Was it the intention of the testator to leave the plaintiff a legacy of P7,454? We have already touched upon this question. Plaintiff’s claim is described by the testator as a debt. It must be presumed that he used this expression in its ordinary and common acceptation; that is, a legal liability existing in favor of the plaintiff at the time the will was made, and demandable and payable in legal tender. Had the testator desired to leave a legacy to the plaintiff, he would have done so in appropriate language instead of including it in a statement of what he owed the plaintiff, the decedent’s purpose in listing his debts in his will is set forth in the fourth clause of the will, quoted above. There is nothing contained in that clause which indicates, even remotely, a desire to pay his creditors more than was legally due them.
“A construction leading to a legal, just and sensible result is presumed to be correct, as against one leading to an illegal, unnatural, or absurd effect.” (Rood on Wills, sec. 426.)
The testator, in so many words, left the total net assets of his estate, without reservation of any kind, to his children per capita. There is no indication that he desired to leave anything by way of legacy to any other person. These considerations clearly refute the suggestion that the testator intended to leave plaintiff anything by way of a legacy. His claim against the estate having been a simple debt, the present action was improperly instituted against the administratrix. (Sec. 699, Code Civ. Proc.)
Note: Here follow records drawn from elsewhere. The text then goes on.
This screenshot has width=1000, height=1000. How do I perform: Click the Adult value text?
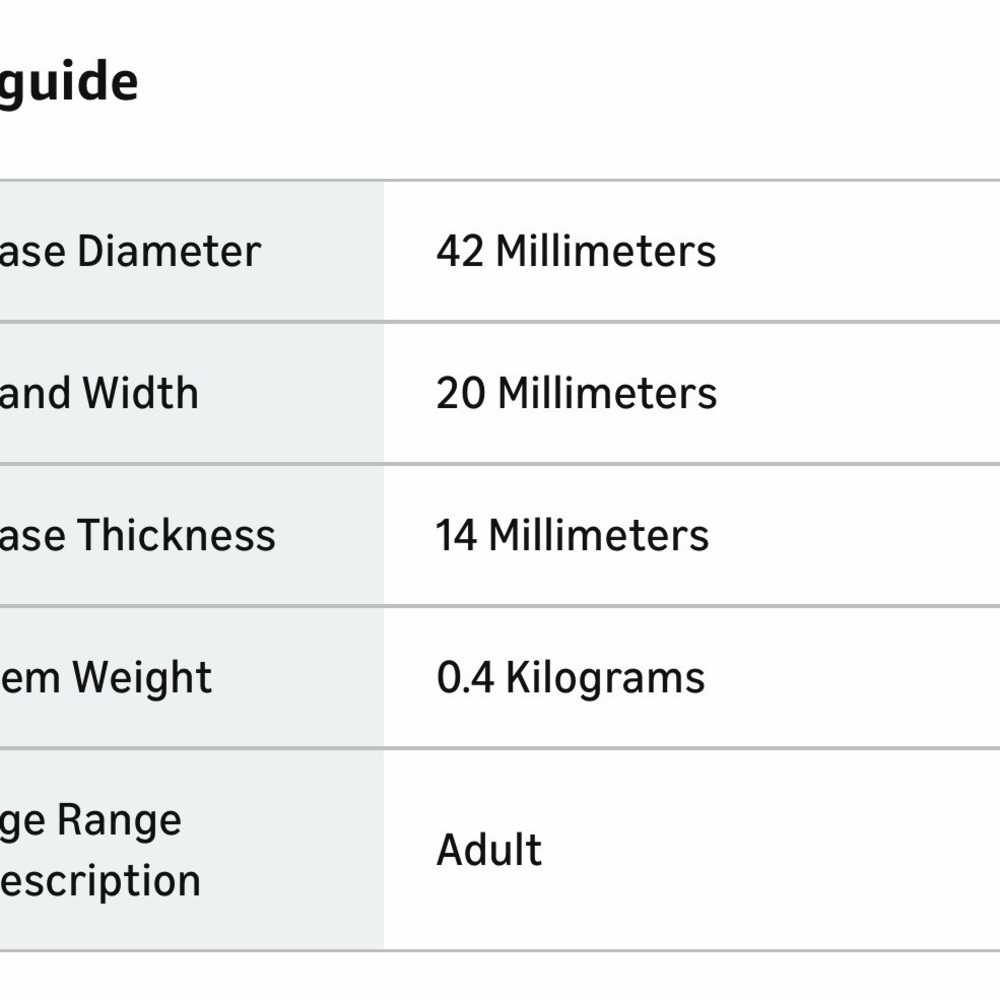pos(489,850)
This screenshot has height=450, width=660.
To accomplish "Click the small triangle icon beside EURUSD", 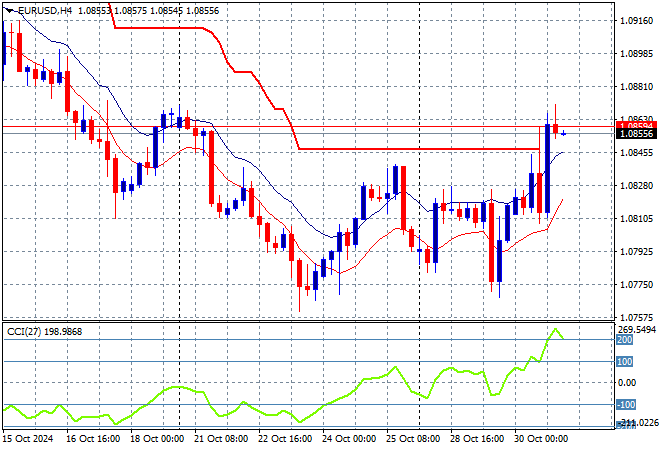I will pyautogui.click(x=9, y=8).
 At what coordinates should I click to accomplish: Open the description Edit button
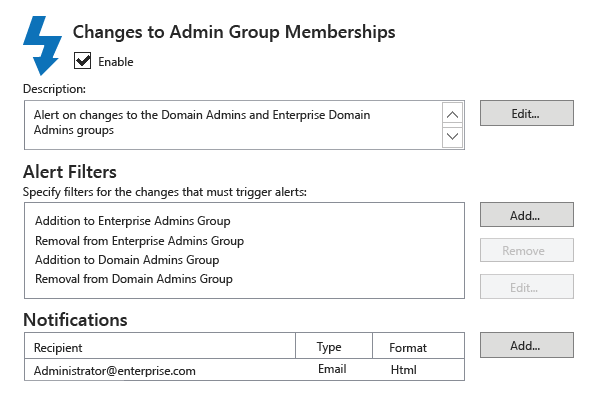coord(527,113)
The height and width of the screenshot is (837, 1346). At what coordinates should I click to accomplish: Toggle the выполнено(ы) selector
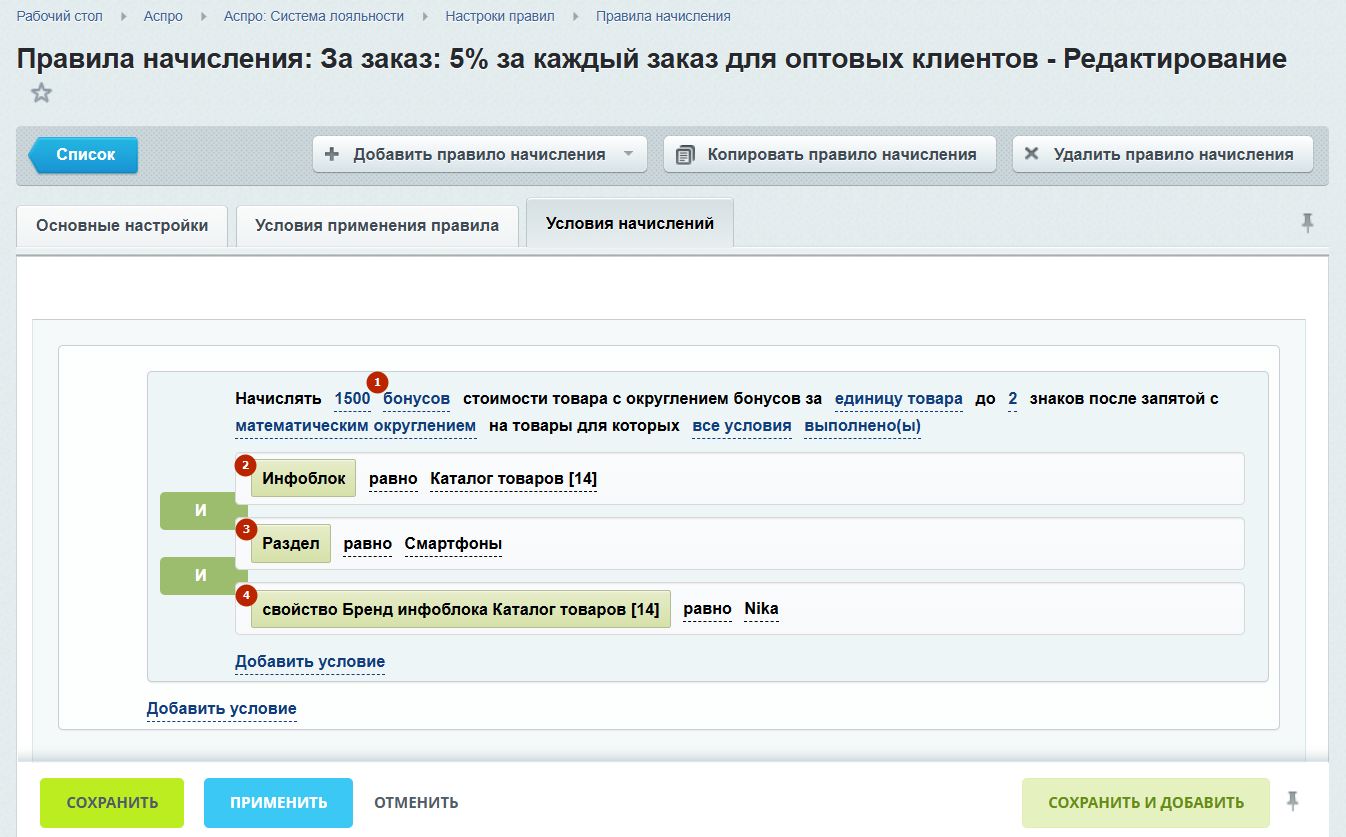coord(862,426)
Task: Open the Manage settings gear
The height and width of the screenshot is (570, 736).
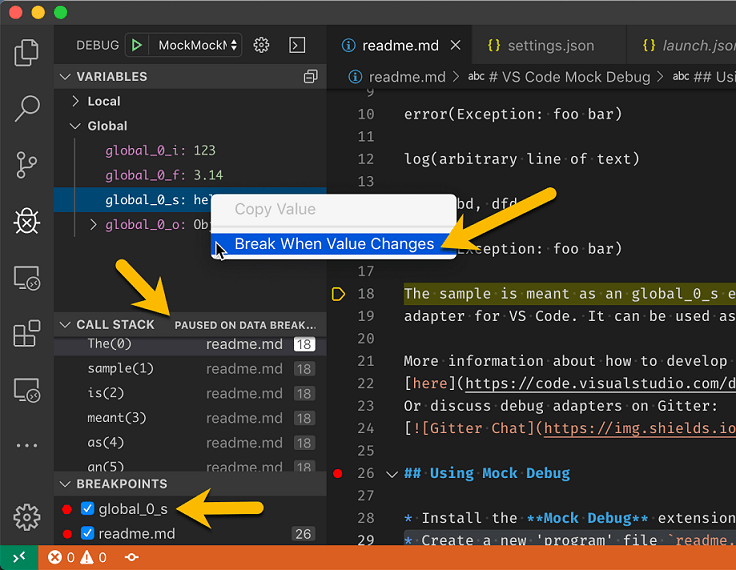Action: click(27, 517)
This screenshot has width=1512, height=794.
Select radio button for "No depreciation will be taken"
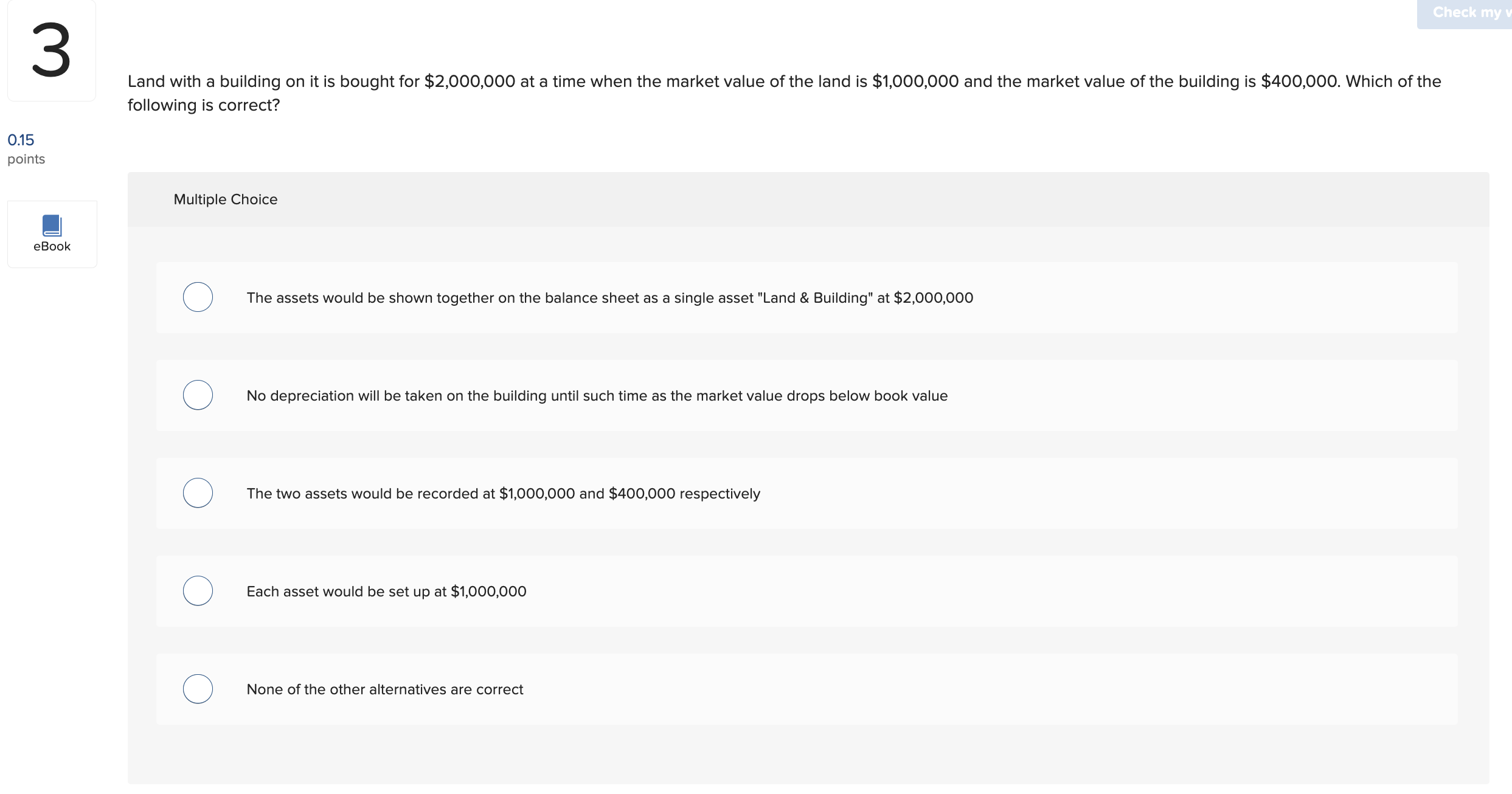coord(198,395)
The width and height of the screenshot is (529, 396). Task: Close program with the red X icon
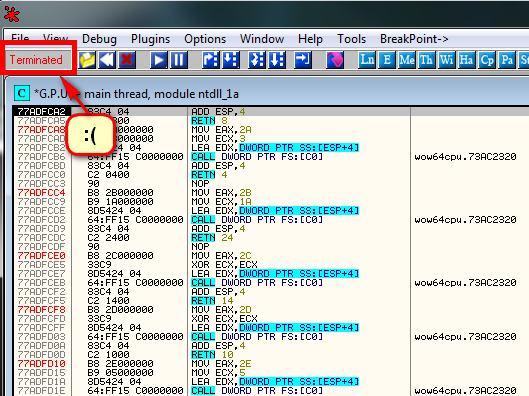127,60
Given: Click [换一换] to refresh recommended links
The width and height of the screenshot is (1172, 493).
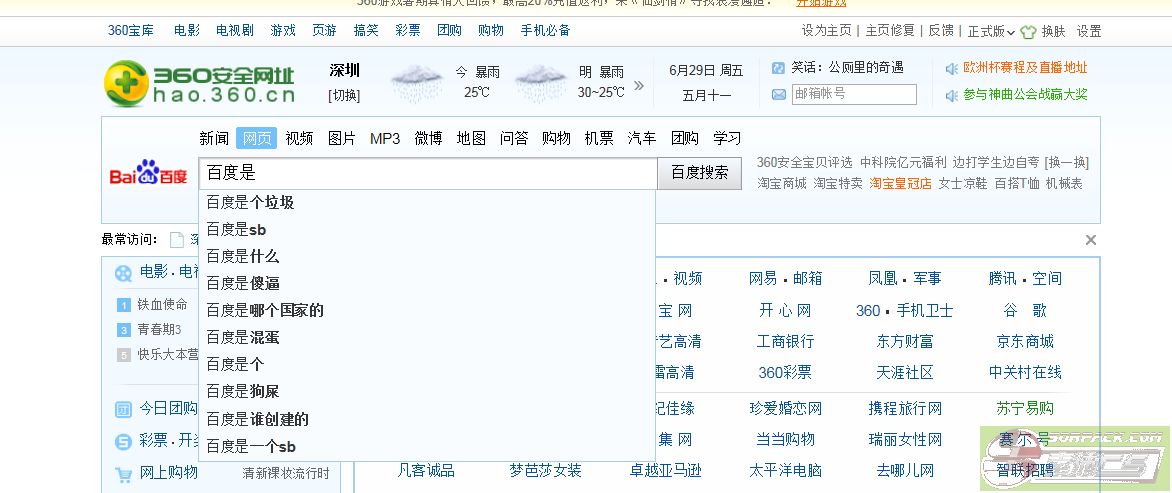Looking at the screenshot, I should click(x=1066, y=162).
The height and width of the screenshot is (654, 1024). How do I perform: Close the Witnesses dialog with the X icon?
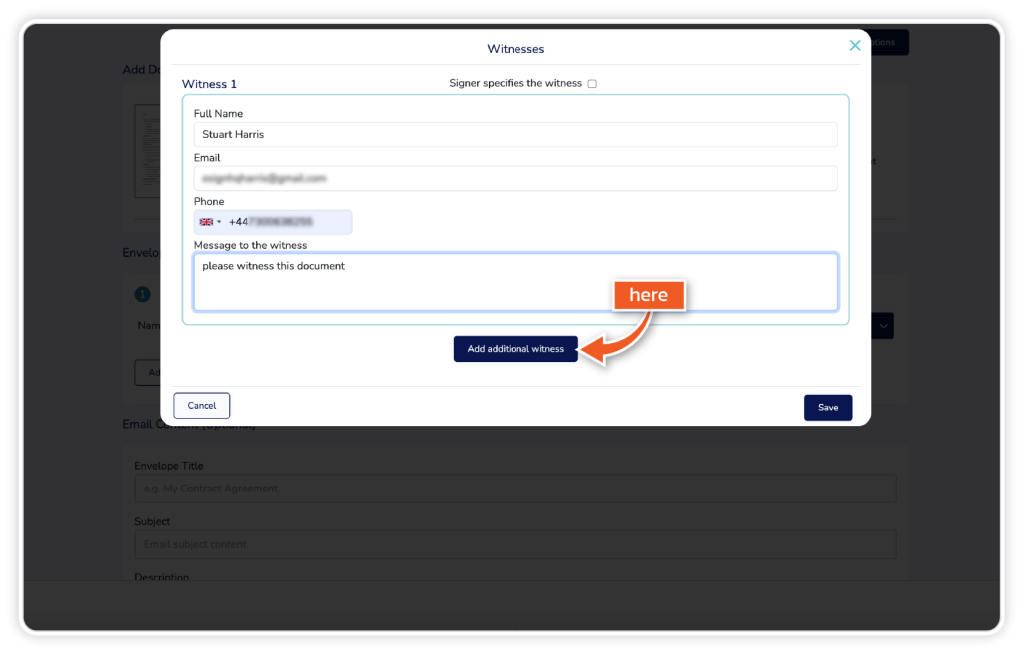tap(855, 45)
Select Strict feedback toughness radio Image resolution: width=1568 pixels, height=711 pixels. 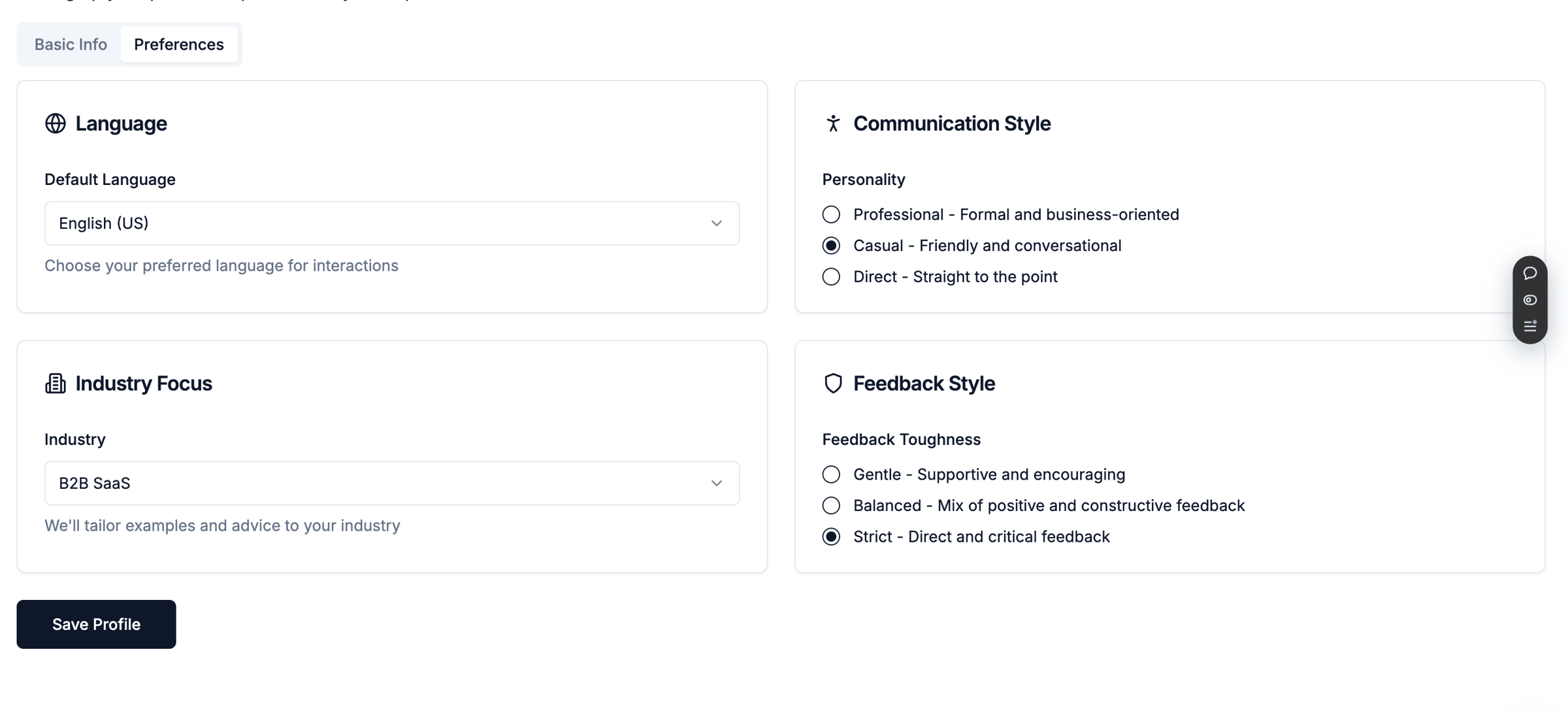click(x=831, y=537)
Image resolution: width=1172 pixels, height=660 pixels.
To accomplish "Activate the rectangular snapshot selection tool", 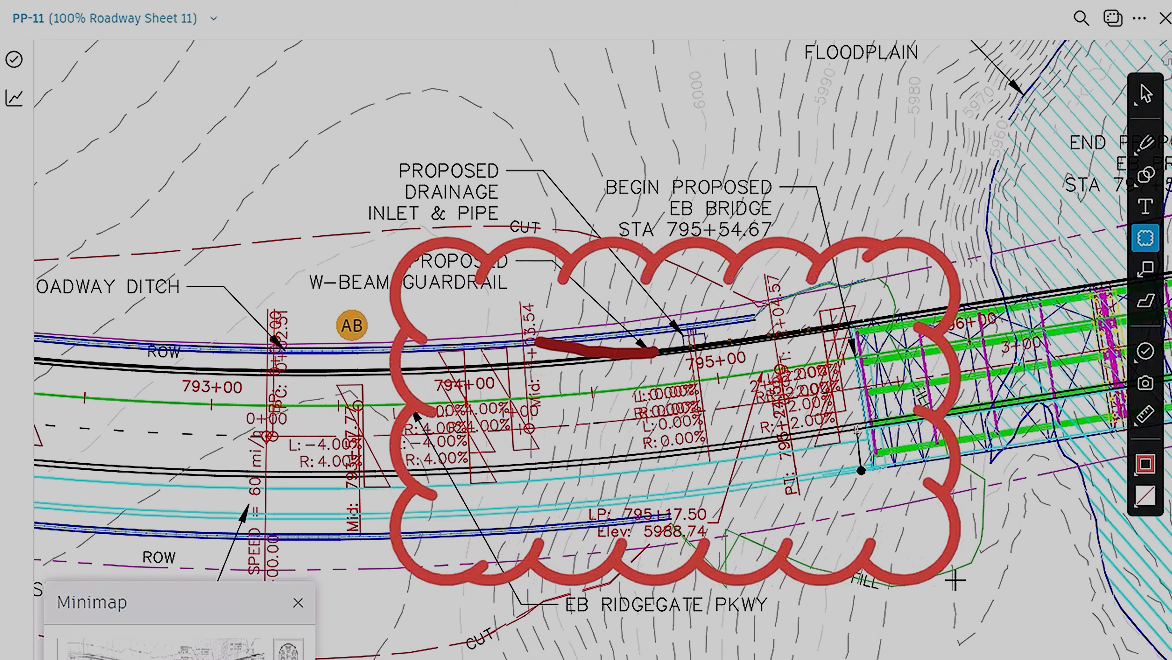I will 1146,237.
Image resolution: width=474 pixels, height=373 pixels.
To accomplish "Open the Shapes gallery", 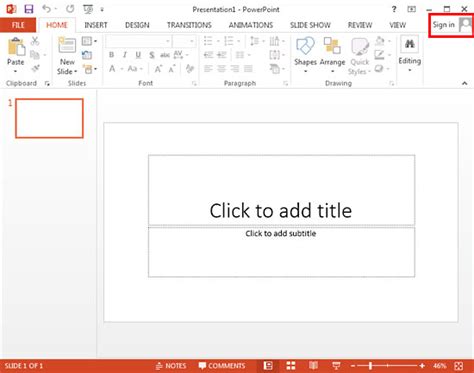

But it is said that the plaintiff’s claims should be considered as partaking of the nature of a legacy and disposed of accordingly. If this be correct then the plaintiff would receive nothing until after all the debts had been paid and the heirs by force of law had received their shares. From any point of view the inevitable result is that there must be a hearing sometime before some tribunal to determine the correctness of the debts recognized in the wills of deceased persons. This hearing, in the first instance, can not be had before the court because the law does not authorize it. Such debtors must present their claims to the committee, otherwise their claims will be forever barred.
For the foregoing reasons the orders appealed from are affirmed, with costs against the appellant.
Torres, Carson, and Araullo, JJ., concur.